C’est un fait, les TPE et PME françaises restent fragiles, malgré la reprise économique. En 2016, ce ne sont pas moins de 15.000 dépôts de bilan de TPE/PME qui ont été enregistrés, dû principalement à des retards de règlement, entraînant la destruction de 60.000 emplois.
S’il n’existe pas une seule raison à cette situation, l’absence de credit manager dans les plus petites entreprises est un frein incontestable à leur croissance et surtout à leur sécurité financière.

Le Credit Manager : son rôle dans l’entreprise
La notion de credit management, souvent accompagné de la culture du « cash » proviennent des pays Anglo-saxons. En France, les entrepreneurs ont plus la culture de la rentabilité et du chiffre d’affaires. Or, la gestion du risque – que l’on retrouve tout au long du cycle de vente – est une donnée essentielle. Solvabilité, recouvrement de facture, optimisation de la trésorerie de l’entreprise, suivi des litiges … le credit manager a pour rôle de trouver l’équilibre délicat entre performance commerciale et sécurité financière.
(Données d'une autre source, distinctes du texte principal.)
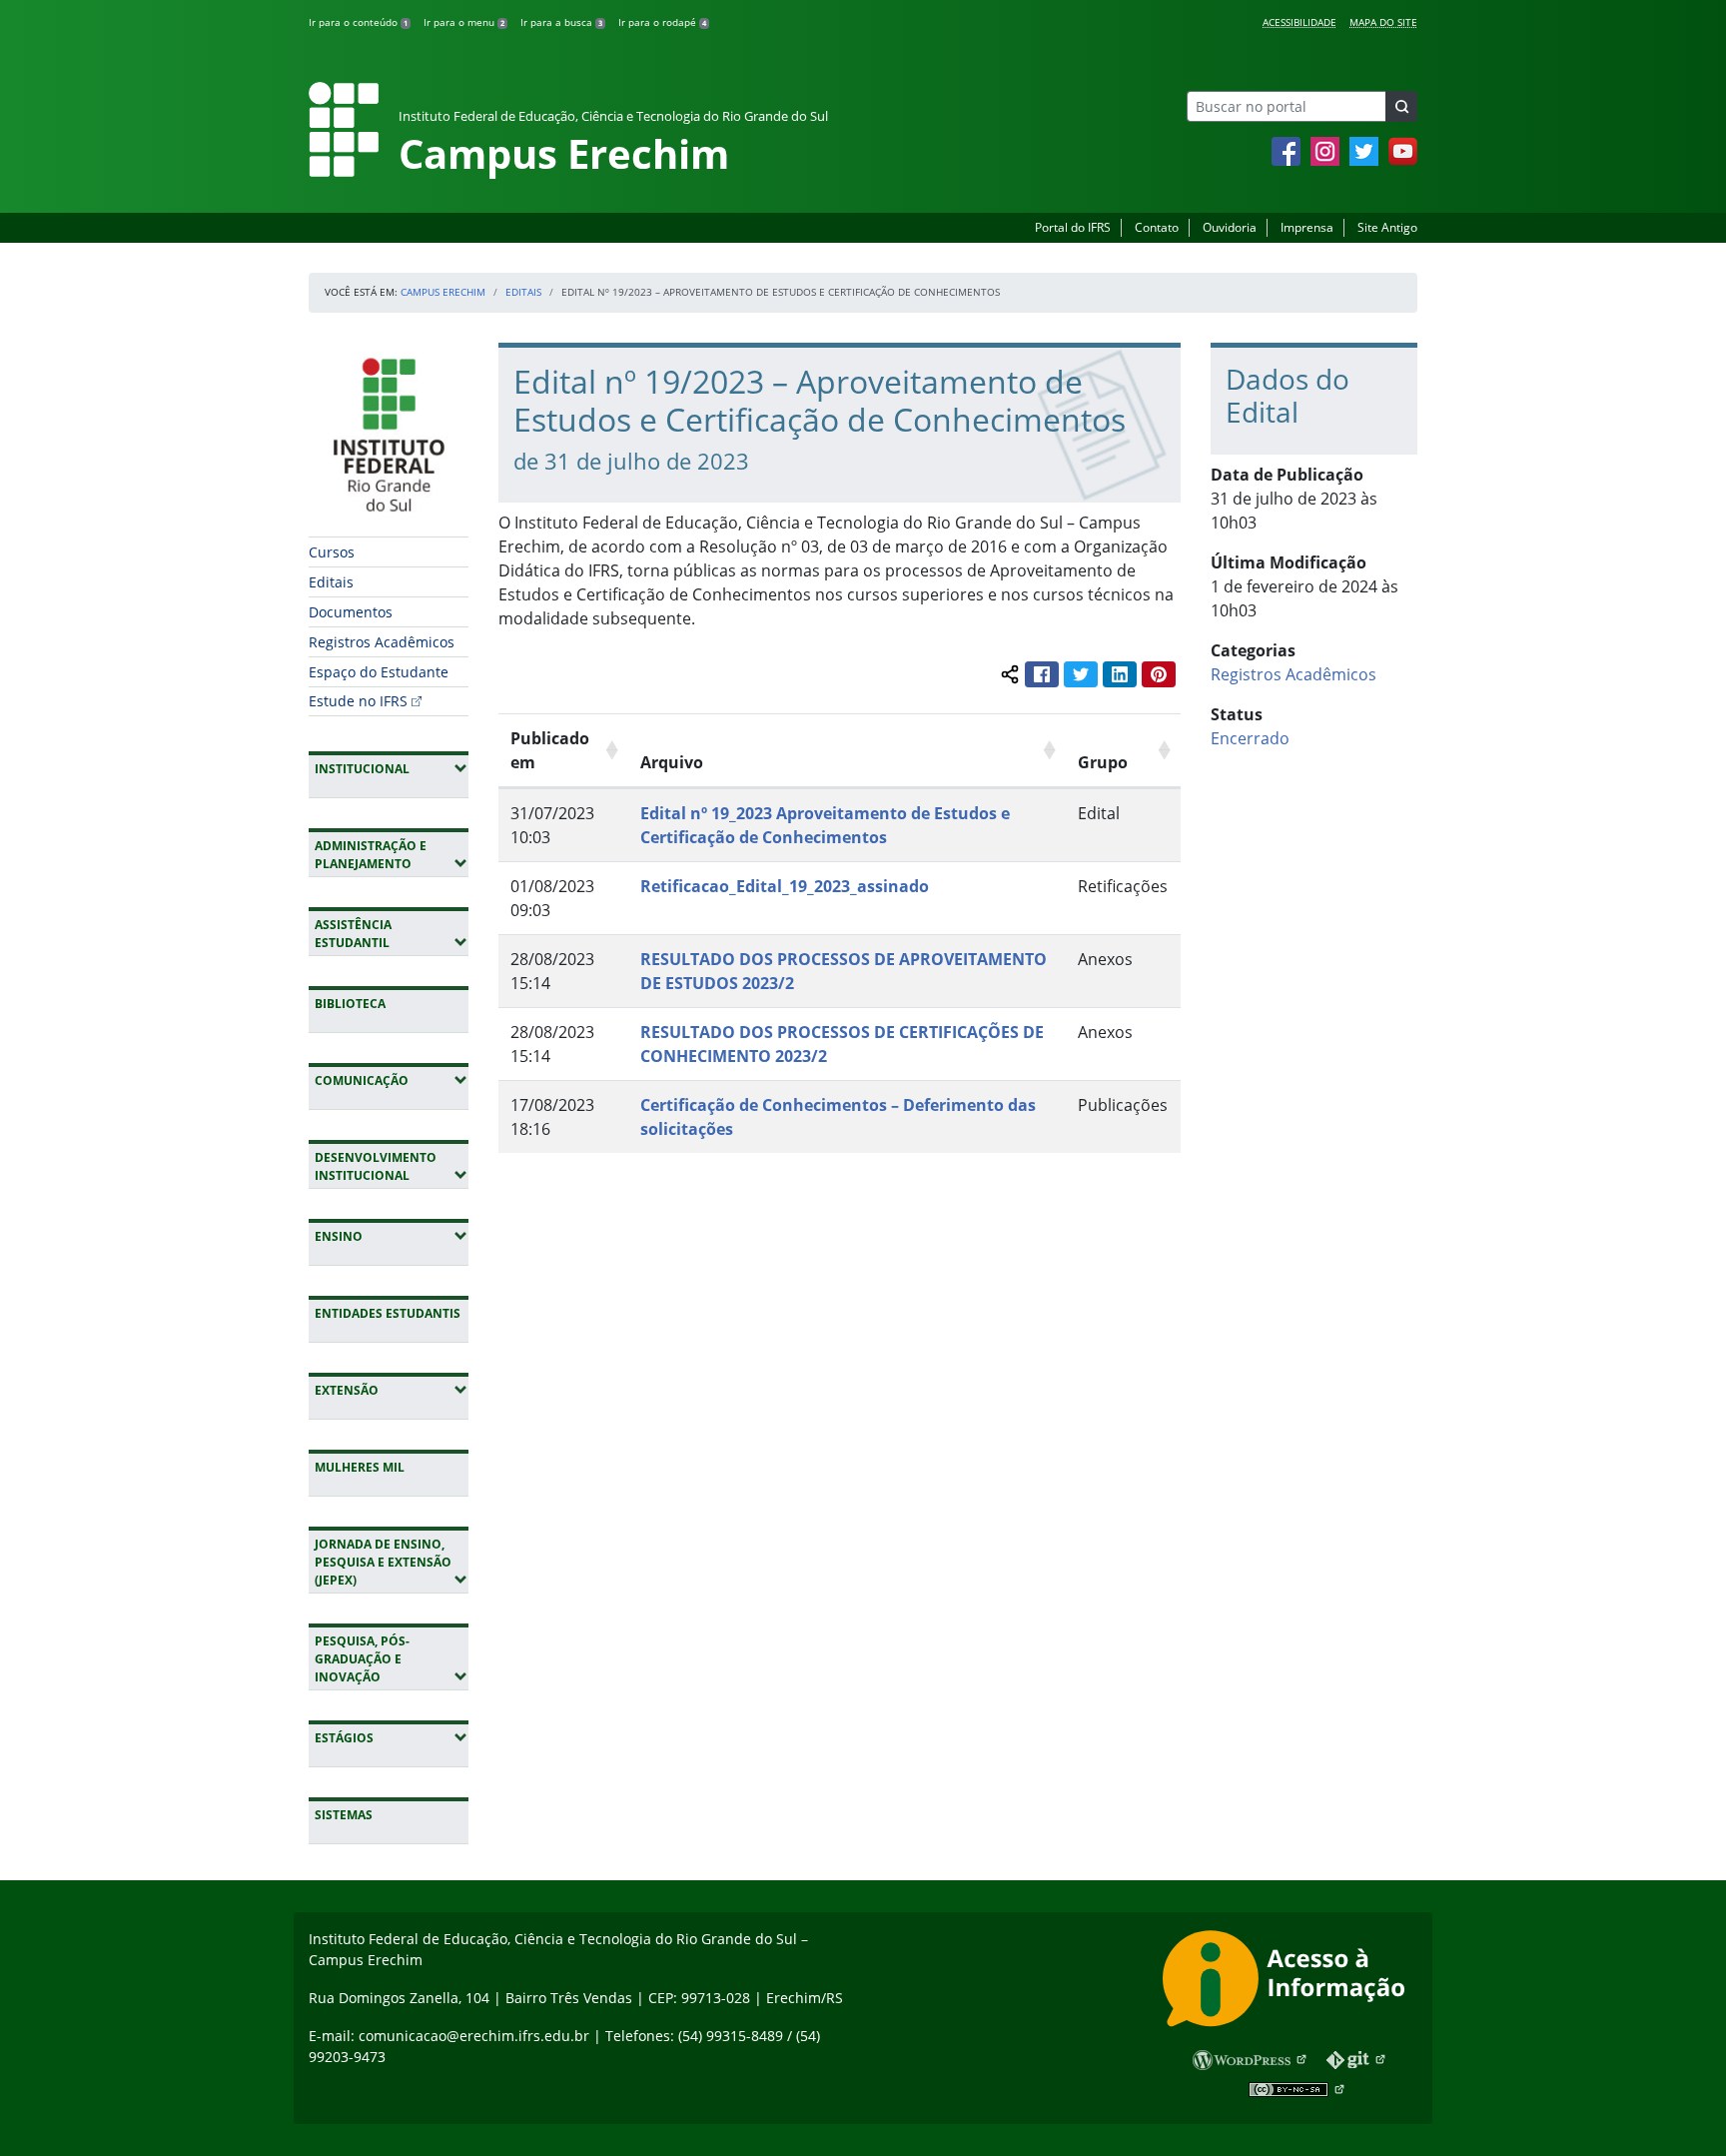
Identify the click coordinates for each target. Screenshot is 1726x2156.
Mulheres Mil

Les grandes entreprises ont rapidement saisi l’intérêt de cette fonction au sein de leur organisation afin d’améliorer leur solvabilité, ce qui n’est pas le cas encore des TPE et PME.

Toutefois, la méconnaissance de la profession n’est pas la seule raison de cette absence de professionnel du credit management dans l’organisation des TPE et PME.


Pourquoi cette absence de credit manager dans les TPE et PME ?
Les petites structures subissent souvent une relation de dépendance avec leurs clients, ce qui les fragilise et elles sont rarement en position de force pour obtenir les meilleures conditions financières de leurs partenaires. Par ailleurs, elles disposent très rarement de la capacité financière de faire face à un impayé significatif, ce qui les place dans une situation très précaire.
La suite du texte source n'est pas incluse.